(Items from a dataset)
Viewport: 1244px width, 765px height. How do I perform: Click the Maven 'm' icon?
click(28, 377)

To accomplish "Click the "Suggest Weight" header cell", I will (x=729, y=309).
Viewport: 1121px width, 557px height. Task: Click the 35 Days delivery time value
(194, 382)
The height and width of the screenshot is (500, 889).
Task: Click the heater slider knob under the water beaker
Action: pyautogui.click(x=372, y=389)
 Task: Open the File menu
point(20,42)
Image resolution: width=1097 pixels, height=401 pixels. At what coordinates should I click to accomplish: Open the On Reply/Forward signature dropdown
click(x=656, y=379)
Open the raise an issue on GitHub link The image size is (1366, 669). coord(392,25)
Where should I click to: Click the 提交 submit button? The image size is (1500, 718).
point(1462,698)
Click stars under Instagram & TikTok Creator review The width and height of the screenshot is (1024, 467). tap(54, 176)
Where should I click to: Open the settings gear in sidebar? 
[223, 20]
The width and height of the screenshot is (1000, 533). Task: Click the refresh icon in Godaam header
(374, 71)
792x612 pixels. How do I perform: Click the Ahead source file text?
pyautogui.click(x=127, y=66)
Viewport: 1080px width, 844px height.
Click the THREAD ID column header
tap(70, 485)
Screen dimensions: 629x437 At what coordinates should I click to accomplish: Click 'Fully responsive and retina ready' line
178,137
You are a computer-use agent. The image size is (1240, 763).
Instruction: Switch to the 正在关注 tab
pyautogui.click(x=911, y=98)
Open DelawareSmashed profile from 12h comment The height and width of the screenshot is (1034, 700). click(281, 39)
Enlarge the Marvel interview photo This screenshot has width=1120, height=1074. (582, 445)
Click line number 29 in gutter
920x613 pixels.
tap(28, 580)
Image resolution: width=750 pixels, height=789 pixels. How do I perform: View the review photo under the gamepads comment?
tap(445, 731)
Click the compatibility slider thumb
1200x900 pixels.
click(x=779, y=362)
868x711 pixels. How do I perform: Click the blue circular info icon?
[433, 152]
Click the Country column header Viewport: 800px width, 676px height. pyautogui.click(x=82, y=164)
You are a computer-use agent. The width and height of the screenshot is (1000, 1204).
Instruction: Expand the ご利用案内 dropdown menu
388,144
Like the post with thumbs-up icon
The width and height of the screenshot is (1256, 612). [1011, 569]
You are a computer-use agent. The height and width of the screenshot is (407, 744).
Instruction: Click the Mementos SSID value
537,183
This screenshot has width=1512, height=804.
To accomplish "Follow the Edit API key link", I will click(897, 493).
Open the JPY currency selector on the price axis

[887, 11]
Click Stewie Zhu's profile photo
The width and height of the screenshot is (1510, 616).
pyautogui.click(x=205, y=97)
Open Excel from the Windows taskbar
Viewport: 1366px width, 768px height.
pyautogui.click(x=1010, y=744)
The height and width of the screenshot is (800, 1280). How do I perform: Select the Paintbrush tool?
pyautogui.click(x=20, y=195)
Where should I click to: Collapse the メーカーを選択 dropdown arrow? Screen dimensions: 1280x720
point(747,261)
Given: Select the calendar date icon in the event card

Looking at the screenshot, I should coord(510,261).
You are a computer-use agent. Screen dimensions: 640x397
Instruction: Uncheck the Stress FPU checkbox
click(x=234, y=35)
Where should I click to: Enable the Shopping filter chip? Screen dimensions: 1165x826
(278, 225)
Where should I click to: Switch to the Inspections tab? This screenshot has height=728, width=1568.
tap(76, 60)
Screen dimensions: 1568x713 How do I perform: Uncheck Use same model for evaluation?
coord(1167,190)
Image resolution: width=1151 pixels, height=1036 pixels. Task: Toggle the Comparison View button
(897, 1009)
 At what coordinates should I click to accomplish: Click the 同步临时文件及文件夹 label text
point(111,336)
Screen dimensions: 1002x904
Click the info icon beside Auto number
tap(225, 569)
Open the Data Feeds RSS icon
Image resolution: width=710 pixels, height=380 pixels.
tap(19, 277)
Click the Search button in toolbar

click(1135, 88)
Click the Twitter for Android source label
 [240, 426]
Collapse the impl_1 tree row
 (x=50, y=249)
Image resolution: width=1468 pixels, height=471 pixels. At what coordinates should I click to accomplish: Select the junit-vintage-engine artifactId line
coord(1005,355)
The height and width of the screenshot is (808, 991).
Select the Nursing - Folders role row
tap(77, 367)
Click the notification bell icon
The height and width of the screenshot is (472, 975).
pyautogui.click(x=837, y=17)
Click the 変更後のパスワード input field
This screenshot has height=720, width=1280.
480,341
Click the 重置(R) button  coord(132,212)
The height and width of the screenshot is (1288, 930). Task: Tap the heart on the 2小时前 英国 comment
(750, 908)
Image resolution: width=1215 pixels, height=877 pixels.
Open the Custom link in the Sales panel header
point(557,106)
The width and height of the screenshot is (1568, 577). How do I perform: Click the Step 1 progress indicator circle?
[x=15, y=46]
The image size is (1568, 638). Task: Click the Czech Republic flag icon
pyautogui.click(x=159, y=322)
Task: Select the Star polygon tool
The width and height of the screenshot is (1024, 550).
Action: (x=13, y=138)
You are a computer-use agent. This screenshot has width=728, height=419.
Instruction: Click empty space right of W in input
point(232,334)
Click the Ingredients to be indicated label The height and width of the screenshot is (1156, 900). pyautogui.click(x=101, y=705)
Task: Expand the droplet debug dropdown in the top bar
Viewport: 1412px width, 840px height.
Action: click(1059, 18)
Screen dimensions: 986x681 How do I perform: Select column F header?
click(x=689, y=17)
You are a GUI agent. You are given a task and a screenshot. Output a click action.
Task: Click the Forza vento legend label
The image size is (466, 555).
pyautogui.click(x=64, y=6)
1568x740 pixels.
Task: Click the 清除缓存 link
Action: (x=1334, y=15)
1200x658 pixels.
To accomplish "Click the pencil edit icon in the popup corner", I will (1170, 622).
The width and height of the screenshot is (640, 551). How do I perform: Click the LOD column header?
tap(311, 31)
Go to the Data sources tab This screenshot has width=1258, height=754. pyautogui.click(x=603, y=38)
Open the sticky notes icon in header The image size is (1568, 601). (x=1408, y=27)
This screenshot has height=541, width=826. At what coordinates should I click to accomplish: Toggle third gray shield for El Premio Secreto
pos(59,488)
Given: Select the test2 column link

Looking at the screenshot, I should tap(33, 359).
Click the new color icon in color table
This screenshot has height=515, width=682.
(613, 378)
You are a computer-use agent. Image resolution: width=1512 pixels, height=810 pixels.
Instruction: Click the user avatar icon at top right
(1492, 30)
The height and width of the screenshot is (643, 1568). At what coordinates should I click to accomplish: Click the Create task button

Work instruction = Set down each entry again, exactly as written.

Finished exercise =
Viewport: 1244px width, 765px height. How do I perform: Click the Maven 'm' icon?
click(28, 377)

To accomplish "Click the "Suggest Weight" header cell", I will (x=729, y=309).
Viewport: 1121px width, 557px height. Task: Click the 35 Days delivery time value
(194, 382)
The height and width of the screenshot is (500, 889).
Task: Click the heater slider knob under the water beaker
Action: pyautogui.click(x=372, y=389)
 Task: Open the File menu
point(20,42)
Image resolution: width=1097 pixels, height=401 pixels. At what coordinates should I click to accomplish: Open the On Reply/Forward signature dropdown
click(x=656, y=379)
Open the raise an issue on GitHub link The image size is (1366, 669). coord(392,25)
Where should I click to: Click the 提交 submit button? The image size is (1500, 718).
point(1462,698)
Click stars under Instagram & TikTok Creator review The width and height of the screenshot is (1024, 467). tap(54, 176)
Where should I click to: Open the settings gear in sidebar? 
[223, 20]
The width and height of the screenshot is (1000, 533). Task: Click the refresh icon in Godaam header
(374, 71)
792x612 pixels. How do I perform: Click the Ahead source file text?
pyautogui.click(x=127, y=66)
Viewport: 1080px width, 844px height.
Click the THREAD ID column header
tap(70, 485)
Screen dimensions: 629x437 At what coordinates should I click to accomplish: Click 'Fully responsive and retina ready' line
178,137
You are a computer-use agent. The image size is (1240, 763).
Instruction: Switch to the 正在关注 tab
pyautogui.click(x=911, y=98)
Open DelawareSmashed profile from 12h comment The height and width of the screenshot is (1034, 700). click(281, 39)
Enlarge the Marvel interview photo This screenshot has width=1120, height=1074. (582, 445)
Click line number 29 in gutter
920x613 pixels.
tap(28, 580)
Image resolution: width=750 pixels, height=789 pixels. How do I perform: View the review photo under the gamepads comment?
tap(445, 731)
Click the compatibility slider thumb
1200x900 pixels.
click(x=779, y=362)
868x711 pixels. How do I perform: Click the blue circular info icon?
[433, 152]
Click the Country column header Viewport: 800px width, 676px height. pyautogui.click(x=82, y=164)
You are a computer-use agent. The width and height of the screenshot is (1000, 1204).
Instruction: Expand the ご利用案内 dropdown menu
388,144
Like the post with thumbs-up icon
The width and height of the screenshot is (1256, 612). [1011, 569]
You are a computer-use agent. The height and width of the screenshot is (407, 744).
Instruction: Click the Mementos SSID value
537,183
This screenshot has width=1512, height=804.
To accomplish "Follow the Edit API key link", I will click(897, 493).
Open the JPY currency selector on the price axis

[887, 11]
Click Stewie Zhu's profile photo
The width and height of the screenshot is (1510, 616).
pyautogui.click(x=205, y=97)
Open Excel from the Windows taskbar
Viewport: 1366px width, 768px height.
pyautogui.click(x=1010, y=744)
The height and width of the screenshot is (800, 1280). How do I perform: Select the Paintbrush tool?
pyautogui.click(x=20, y=195)
Where should I click to: Collapse the メーカーを選択 dropdown arrow? Screen dimensions: 1280x720
point(747,261)
Given: Select the calendar date icon in the event card

Looking at the screenshot, I should coord(510,261).
You are a computer-use agent. Screen dimensions: 640x397
Instruction: Uncheck the Stress FPU checkbox
click(x=234, y=35)
Where should I click to: Enable the Shopping filter chip? Screen dimensions: 1165x826
(278, 225)
Where should I click to: Switch to the Inspections tab? This screenshot has height=728, width=1568.
tap(76, 60)
Screen dimensions: 1568x713 How do I perform: Uncheck Use same model for evaluation?
coord(1167,190)
Image resolution: width=1151 pixels, height=1036 pixels. Task: Toggle the Comparison View button
(897, 1009)
 At what coordinates should I click to accomplish: Click the 同步临时文件及文件夹 label text
point(111,336)
Screen dimensions: 1002x904
Click the info icon beside Auto number
tap(225, 569)
Open the Data Feeds RSS icon
Image resolution: width=710 pixels, height=380 pixels.
tap(19, 277)
Click the Search button in toolbar

click(1135, 88)
Click the Twitter for Android source label
 [240, 426]
Collapse the impl_1 tree row
 (x=50, y=249)
Image resolution: width=1468 pixels, height=471 pixels. At what coordinates should I click to accomplish: Select the junit-vintage-engine artifactId line
coord(1005,355)
The height and width of the screenshot is (808, 991).
Select the Nursing - Folders role row
tap(77, 367)
Click the notification bell icon
The height and width of the screenshot is (472, 975).
pyautogui.click(x=837, y=17)
Click the 変更後のパスワード input field
This screenshot has height=720, width=1280.
480,341
Click the 重置(R) button  coord(132,212)
The height and width of the screenshot is (1288, 930). Task: Tap the heart on the 2小时前 英国 comment
(750, 908)
Image resolution: width=1215 pixels, height=877 pixels.
Open the Custom link in the Sales panel header
point(557,106)
The width and height of the screenshot is (1568, 577). How do I perform: Click the Step 1 progress indicator circle?
[x=15, y=46]
The image size is (1568, 638). Task: Click the Czech Republic flag icon
pyautogui.click(x=159, y=322)
Task: Select the Star polygon tool
The width and height of the screenshot is (1024, 550).
Action: (x=13, y=138)
You are a computer-use agent. This screenshot has width=728, height=419.
Instruction: Click empty space right of W in input
point(232,334)
Click the Ingredients to be indicated label The height and width of the screenshot is (1156, 900). pyautogui.click(x=101, y=705)
Task: Expand the droplet debug dropdown in the top bar
Viewport: 1412px width, 840px height.
Action: click(1059, 18)
Screen dimensions: 986x681 How do I perform: Select column F header?
click(x=689, y=17)
You are a GUI agent. You are given a task and a screenshot. Output a click action.
Task: Click the Forza vento legend label
The image size is (466, 555).
pyautogui.click(x=64, y=6)
1568x740 pixels.
Task: Click the 清除缓存 link
Action: (x=1334, y=15)
1200x658 pixels.
To accomplish "Click the pencil edit icon in the popup corner", I will (1170, 622).
The width and height of the screenshot is (640, 551). How do I perform: Click the LOD column header?
tap(311, 31)
Go to the Data sources tab This screenshot has width=1258, height=754. pyautogui.click(x=603, y=38)
Open the sticky notes icon in header The image size is (1568, 601). (x=1408, y=27)
This screenshot has height=541, width=826. At what coordinates should I click to accomplish: Toggle third gray shield for El Premio Secreto
pos(59,488)
Given: Select the test2 column link

Looking at the screenshot, I should tap(33, 359).
Click the new color icon in color table
This screenshot has height=515, width=682.
(613, 378)
You are a computer-use agent. Image resolution: width=1512 pixels, height=810 pixels.
Instruction: Click the user avatar icon at top right
(1492, 30)
The height and width of the screenshot is (643, 1568). At what coordinates should I click to accomplish: Click the Create task button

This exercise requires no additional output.